Cartoon Saloon are responsible for some of the most beautifully transcendent experiences of the past decade. Stories steeped in folklore filtered through their picture-book come-to-life animation, such as The Secret of Kells, Wolfwalkers, and all-timer Song of the Sea, are tales that will be treasured and told until we ourselves are nothing but characters in someone’s recollections. That’s a roundabout way of saying that they’re brilliant.
The latest from the studio is a Netflix collaboration based on the 1948 children’s novel My Father’s Dragon by Ruth Stiles Gannett, which stretches their creativity to all four corners of the screen in an adventure which feels as though it has tapped straight into the imagination of every watching child, but somehow forgot about that unique magic which has been sprinkled throughout their previous efforts.
The story is essentially Where The Wild Things are, with our young hero running away from the hardships faced by his single parent family and ending up on an island inhabited by a menagerie of complex characters. It’s a world that you’re happy to visually feast upon as a roll call of wonderfully rendered creations crawl from this vibrant island.

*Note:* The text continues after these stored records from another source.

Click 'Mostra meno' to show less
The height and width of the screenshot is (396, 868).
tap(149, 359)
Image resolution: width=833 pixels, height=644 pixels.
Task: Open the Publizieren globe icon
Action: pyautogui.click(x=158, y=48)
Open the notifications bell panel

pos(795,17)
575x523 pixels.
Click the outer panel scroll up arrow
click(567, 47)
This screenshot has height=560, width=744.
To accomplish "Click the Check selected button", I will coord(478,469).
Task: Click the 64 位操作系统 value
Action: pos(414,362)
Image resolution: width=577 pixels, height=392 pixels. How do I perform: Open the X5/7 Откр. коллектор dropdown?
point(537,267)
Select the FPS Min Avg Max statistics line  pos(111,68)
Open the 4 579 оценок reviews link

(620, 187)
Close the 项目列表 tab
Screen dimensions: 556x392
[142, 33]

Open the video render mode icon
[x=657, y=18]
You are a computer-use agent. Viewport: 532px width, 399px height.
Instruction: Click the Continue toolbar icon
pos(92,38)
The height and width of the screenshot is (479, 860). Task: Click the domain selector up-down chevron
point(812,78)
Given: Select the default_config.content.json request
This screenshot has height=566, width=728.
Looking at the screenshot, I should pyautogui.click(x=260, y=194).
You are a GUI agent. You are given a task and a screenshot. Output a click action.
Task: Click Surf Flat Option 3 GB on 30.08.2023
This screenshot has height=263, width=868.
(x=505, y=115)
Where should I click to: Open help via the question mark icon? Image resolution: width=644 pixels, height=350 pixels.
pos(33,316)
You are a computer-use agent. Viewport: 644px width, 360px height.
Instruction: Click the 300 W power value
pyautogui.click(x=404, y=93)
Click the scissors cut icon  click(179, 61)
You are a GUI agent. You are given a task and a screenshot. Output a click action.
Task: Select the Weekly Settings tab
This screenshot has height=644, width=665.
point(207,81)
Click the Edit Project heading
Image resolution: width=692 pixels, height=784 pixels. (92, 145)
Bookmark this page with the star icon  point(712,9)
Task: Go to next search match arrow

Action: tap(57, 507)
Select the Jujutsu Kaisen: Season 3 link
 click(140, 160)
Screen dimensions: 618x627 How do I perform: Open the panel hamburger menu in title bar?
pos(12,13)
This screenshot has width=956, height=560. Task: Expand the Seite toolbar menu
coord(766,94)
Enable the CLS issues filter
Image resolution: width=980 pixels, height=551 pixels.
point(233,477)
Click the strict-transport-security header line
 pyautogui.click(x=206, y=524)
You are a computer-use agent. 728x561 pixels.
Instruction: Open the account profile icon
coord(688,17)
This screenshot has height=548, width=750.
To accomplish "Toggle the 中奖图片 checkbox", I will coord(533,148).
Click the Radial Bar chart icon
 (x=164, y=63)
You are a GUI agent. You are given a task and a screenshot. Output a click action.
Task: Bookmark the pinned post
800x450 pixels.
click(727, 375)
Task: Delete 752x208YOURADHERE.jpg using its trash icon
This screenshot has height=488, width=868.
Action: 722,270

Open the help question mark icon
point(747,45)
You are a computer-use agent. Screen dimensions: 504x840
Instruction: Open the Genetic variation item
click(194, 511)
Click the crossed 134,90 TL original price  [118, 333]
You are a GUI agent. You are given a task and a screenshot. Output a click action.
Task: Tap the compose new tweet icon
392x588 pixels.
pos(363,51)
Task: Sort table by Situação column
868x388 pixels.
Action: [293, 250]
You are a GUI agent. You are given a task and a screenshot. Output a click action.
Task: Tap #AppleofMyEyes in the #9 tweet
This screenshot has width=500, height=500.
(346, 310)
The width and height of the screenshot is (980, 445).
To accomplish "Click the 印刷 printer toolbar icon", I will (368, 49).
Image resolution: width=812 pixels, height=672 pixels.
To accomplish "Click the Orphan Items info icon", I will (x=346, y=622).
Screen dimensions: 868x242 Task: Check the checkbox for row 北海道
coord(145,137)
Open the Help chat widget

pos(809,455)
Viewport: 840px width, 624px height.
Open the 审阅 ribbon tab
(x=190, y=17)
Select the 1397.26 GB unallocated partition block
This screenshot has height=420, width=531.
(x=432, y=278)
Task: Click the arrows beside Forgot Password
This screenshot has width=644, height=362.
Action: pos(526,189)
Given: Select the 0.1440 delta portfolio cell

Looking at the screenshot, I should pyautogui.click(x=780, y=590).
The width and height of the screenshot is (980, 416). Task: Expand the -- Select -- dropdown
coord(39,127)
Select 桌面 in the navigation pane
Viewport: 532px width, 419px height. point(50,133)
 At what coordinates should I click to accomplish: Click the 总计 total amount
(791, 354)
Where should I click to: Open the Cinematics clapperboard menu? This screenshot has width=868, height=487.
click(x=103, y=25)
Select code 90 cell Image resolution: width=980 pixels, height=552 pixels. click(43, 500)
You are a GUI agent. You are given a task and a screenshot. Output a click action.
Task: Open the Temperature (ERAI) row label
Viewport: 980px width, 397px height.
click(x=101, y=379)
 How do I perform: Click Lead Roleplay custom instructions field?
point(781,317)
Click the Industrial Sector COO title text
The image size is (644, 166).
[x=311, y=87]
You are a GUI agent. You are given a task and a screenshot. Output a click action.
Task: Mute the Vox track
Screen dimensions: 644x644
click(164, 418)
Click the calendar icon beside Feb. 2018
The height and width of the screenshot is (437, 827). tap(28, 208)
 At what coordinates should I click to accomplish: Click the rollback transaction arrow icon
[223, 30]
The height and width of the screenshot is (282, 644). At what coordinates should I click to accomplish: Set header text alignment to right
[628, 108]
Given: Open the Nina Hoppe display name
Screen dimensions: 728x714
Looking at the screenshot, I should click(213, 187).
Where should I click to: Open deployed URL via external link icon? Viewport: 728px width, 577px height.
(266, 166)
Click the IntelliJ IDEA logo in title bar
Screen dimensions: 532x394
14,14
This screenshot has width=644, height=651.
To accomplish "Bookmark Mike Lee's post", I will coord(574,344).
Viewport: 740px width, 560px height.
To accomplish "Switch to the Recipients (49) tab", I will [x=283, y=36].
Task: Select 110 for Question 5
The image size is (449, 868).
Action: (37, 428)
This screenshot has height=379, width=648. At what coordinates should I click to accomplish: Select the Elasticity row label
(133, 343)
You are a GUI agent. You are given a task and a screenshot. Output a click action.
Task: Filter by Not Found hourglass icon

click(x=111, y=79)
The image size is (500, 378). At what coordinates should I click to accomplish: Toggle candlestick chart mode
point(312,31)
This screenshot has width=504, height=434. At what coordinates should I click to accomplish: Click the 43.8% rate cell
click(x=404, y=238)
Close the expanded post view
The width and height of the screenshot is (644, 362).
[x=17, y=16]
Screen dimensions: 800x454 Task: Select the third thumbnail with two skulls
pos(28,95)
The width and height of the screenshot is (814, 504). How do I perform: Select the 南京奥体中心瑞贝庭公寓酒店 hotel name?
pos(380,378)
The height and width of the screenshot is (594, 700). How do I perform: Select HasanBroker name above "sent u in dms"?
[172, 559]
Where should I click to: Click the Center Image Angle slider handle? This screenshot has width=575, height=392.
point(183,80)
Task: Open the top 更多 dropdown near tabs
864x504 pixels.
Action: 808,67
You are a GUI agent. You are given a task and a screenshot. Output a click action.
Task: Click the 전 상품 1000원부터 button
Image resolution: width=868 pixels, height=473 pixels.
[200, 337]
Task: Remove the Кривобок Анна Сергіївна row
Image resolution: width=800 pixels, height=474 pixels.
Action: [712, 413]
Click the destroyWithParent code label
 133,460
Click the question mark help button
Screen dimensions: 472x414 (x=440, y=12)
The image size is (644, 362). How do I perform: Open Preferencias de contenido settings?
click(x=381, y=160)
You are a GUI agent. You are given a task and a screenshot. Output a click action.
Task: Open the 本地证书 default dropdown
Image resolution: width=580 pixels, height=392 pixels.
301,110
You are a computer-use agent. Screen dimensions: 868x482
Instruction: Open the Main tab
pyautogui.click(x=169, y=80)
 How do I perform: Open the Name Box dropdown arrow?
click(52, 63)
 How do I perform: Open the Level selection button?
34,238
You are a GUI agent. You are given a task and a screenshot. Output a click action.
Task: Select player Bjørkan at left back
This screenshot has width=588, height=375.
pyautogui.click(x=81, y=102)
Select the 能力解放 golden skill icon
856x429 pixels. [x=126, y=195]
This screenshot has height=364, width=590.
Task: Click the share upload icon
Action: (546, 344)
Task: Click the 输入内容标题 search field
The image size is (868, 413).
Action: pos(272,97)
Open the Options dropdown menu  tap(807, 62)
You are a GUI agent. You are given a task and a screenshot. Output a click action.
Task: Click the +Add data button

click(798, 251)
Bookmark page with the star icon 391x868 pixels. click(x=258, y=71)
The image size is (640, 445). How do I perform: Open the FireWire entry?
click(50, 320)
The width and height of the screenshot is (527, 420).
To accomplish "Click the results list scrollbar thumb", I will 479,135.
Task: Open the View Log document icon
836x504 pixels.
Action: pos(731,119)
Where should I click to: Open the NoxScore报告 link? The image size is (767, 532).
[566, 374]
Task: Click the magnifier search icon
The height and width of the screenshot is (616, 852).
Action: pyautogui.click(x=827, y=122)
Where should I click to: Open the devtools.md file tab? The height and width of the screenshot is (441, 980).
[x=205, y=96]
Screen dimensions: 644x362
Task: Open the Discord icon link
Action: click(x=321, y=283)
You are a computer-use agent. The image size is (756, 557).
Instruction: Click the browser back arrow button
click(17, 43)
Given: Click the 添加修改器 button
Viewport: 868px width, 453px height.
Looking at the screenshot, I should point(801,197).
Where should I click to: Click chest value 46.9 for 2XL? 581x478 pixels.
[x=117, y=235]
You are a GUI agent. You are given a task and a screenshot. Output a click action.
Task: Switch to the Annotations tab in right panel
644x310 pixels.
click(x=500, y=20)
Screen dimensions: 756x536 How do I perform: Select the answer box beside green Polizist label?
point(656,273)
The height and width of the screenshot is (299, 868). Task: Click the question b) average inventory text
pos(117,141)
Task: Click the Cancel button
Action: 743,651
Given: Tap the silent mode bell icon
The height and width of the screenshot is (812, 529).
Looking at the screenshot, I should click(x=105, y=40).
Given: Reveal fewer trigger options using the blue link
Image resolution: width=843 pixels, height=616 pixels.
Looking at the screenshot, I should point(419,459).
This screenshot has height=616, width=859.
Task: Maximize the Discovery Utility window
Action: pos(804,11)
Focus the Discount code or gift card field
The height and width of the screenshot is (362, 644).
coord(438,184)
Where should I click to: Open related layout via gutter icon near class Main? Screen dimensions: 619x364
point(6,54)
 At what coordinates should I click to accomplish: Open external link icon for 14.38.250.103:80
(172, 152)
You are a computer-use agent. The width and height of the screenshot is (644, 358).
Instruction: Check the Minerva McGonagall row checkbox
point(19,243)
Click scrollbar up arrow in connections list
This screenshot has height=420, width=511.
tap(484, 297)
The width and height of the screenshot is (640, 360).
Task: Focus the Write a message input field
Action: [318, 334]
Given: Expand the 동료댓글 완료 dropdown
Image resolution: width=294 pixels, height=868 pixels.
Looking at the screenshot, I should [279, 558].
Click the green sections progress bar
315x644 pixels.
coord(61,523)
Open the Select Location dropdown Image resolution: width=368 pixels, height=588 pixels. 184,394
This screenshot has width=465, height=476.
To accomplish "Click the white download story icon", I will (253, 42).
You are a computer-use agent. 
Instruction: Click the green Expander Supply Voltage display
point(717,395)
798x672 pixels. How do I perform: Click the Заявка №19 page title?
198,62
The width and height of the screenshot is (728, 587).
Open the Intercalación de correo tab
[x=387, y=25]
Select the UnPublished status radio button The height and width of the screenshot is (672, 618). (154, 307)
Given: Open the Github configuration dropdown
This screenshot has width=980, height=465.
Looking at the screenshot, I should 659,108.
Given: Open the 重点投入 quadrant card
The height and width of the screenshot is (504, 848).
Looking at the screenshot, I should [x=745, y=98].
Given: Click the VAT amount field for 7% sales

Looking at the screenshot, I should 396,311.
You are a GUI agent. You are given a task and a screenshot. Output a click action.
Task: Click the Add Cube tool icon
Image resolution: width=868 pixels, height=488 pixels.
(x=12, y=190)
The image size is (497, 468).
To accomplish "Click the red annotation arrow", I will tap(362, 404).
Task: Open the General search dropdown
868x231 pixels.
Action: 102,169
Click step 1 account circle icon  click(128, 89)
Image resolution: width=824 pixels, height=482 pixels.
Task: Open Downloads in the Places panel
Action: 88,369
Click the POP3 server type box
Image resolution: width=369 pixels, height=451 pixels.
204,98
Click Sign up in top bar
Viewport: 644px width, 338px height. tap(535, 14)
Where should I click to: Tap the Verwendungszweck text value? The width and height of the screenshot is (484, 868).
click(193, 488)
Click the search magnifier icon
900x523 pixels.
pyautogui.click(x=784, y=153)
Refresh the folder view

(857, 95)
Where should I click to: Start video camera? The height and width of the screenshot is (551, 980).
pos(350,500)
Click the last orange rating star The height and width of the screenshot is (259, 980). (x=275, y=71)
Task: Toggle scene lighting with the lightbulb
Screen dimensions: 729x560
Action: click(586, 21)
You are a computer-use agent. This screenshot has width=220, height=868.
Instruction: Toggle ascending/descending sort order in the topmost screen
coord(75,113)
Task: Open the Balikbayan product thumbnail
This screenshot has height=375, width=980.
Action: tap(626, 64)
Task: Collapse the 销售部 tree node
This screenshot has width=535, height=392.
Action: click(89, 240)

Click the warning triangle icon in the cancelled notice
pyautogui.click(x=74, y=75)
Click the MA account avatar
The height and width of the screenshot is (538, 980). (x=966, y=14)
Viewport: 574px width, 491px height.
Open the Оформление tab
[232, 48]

Elmer’s interactions with these creatures calls to mind Kubo and the Two Strings, a comparison which does it no favours by-the-way, and while we get to spend fleeting moments with Judy Greer’s delightful Soda the Whale, Alan Cumming’s abstract Cornelius the Crocodile, or Ian McShane’s layered performance as an albino Gorilla, it’s the relationship between boy-and-dragon that’s the focus here.
Voiced by Stranger Things‘ Gaten Matarazzo, Boris is the antithesis of Toothless. Like a hyperactive football sock come to life, or a onesie with wings, this dragon is afraid of fire, will make you giggle at his attempt to perform an armpit fart, and cracks a great joke during a scene with a tortoise shell. He’s emblematic of My Father’s Dragon as whole, in that he’s colourful and vibrant, but also unwieldly and a little formulaic.
As a counter, Jacob Tremblay does fine work as our young adventurer, particularly during the emotional beats of the off-island sequences. It’s here where Cartoon Saloon seems to excel, grounding the fantastical with their portrayal of family. For some the film might take off as Whoopi Goldberg’s cat sends Elmer on his incredible journey, but the mother/son dynamics which play out before that are arguably the strongest scenes in My Father’s Dragon.
The island, with its rising tide climate change allegory, is still a place to behold though. Like one of those story books you had as a kid with the ‘pull here’ tabs to make the sea move, even if the story isn’t up to their usual peerless standards, the world-building and imagination manifest of is sublime.
Judged against most other animated films My Father’s Dragon and its tangerine dreamscape would soar above the competition, but Cartoon Saloon have set themselves a bar, and no amount of wing flapping will get this close to what has come before.